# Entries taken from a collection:
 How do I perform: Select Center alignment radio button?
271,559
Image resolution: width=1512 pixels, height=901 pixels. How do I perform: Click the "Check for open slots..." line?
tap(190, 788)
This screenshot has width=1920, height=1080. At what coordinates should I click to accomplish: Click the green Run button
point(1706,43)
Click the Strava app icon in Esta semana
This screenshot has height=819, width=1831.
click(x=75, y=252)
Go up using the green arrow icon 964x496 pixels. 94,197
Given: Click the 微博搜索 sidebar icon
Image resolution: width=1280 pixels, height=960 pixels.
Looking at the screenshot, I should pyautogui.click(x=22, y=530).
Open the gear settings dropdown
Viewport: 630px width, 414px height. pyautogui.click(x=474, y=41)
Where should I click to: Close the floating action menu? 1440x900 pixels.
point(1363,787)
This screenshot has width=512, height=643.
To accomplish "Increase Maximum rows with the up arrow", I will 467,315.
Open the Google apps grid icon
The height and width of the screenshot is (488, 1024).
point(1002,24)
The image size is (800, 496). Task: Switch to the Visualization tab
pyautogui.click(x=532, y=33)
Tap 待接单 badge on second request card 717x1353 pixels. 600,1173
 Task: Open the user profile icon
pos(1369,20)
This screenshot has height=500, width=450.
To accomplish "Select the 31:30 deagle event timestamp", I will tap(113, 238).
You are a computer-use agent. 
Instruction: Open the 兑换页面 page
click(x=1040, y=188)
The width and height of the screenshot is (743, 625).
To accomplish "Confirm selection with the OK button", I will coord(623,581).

# Set exercise:
Copy every record above word for word.

# Worked solution:
 How do I perform: Select Center alignment radio button?
271,559
Image resolution: width=1512 pixels, height=901 pixels. How do I perform: Click the "Check for open slots..." line?
tap(190, 788)
This screenshot has width=1920, height=1080. At what coordinates should I click to accomplish: Click the green Run button
point(1706,43)
Click the Strava app icon in Esta semana
This screenshot has height=819, width=1831.
click(x=75, y=252)
Go up using the green arrow icon 964x496 pixels. 94,197
Given: Click the 微博搜索 sidebar icon
Image resolution: width=1280 pixels, height=960 pixels.
Looking at the screenshot, I should pyautogui.click(x=22, y=530).
Open the gear settings dropdown
Viewport: 630px width, 414px height. pyautogui.click(x=474, y=41)
Where should I click to: Close the floating action menu? 1440x900 pixels.
point(1363,787)
This screenshot has width=512, height=643.
To accomplish "Increase Maximum rows with the up arrow", I will 467,315.
Open the Google apps grid icon
The height and width of the screenshot is (488, 1024).
point(1002,24)
The image size is (800, 496). Task: Switch to the Visualization tab
pyautogui.click(x=532, y=33)
Tap 待接单 badge on second request card 717x1353 pixels. 600,1173
 Task: Open the user profile icon
pos(1369,20)
This screenshot has height=500, width=450.
To accomplish "Select the 31:30 deagle event timestamp", I will tap(113, 238).
You are a computer-use agent. 
Instruction: Open the 兑换页面 page
click(x=1040, y=188)
The width and height of the screenshot is (743, 625).
To accomplish "Confirm selection with the OK button", I will coord(623,581).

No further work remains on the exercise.